Setiap tahun, dunia memperingati Hari Ranger Dunia atau World Ranger Day pada 31 Juli. Sosok tangguh penjaga kekayaan alam atau disebut juga ranger dalam menjalankan tugas banyak yang terluka bahkan terbunuh. Keberadaan para ranger sering terabaikan, padahal di tangan merekalah kekayaan alam dan warisan budaya planet bumi ini berada.

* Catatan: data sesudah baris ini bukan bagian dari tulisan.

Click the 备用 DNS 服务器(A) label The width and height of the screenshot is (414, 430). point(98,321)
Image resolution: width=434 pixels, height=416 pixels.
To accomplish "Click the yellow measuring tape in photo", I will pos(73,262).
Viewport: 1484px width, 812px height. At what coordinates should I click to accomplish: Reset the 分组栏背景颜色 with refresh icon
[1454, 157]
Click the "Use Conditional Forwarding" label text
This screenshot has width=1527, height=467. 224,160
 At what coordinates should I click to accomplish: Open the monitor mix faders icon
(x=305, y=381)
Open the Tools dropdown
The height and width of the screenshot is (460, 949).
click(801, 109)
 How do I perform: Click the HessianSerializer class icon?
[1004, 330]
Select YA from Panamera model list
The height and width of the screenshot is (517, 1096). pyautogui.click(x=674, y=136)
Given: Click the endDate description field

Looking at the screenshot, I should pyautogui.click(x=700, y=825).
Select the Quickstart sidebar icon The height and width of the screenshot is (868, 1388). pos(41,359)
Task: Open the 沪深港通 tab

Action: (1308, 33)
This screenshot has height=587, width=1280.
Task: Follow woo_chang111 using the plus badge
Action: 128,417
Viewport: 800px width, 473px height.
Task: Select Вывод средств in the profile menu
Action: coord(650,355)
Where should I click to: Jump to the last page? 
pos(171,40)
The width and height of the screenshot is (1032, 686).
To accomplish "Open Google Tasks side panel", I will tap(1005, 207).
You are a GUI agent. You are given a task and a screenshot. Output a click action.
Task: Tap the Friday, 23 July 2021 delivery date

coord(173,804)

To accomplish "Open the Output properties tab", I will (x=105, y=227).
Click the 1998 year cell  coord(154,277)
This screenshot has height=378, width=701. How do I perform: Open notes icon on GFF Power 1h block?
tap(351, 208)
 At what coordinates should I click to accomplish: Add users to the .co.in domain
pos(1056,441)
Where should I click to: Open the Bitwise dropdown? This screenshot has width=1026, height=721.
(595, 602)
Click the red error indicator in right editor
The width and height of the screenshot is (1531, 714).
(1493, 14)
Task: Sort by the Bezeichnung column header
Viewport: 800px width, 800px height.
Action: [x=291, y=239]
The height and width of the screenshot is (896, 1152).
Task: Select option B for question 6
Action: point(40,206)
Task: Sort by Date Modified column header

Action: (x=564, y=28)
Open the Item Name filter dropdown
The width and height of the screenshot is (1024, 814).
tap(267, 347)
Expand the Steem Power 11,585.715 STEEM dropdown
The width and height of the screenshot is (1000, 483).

Centre for Orangutan Protection melalui tim gerak cepat pertamanya yaitu tim APE Crusader telah berulang kali harus berada di garis depan para perusak habitat orangutan. Buldoser maupun ekskavator pun dipaksa untuk menghentikan pembukaan hutan untuk perkebunan kelapa sawit. APE Crusader dengan kapten Paulinus Kristanto, si putra daerah dari suku Dayak Siberuang di tepian danau Sentarum yang merupakan alumni COP School Batch 1 bergerilya melawan perusahaan-perusahaan yang menurutnya menjajah dan menghisap bumi Kalimantan.

Saat Linus, begitu panggilan akrabnya, sibuk memadamkan api di Taman Nasional Tanjung Puting (TNTP) Kalimantan Tengah, rumahnya di kampung justru dilalap kebakaran hutan. Kakeknya tewas. Bukannya surut, semangatnya semakin membara.

Sesaat saja kita berhenti memikirkan yang lain, mari merenungkan pengorbanan para ranger untuk bumi ini. Kita membutuhkan para ranger untuk menjaga planet kita. Terimakasih Federasi Ranger Internasional yang menginisiasi Hari Ranger Dunia.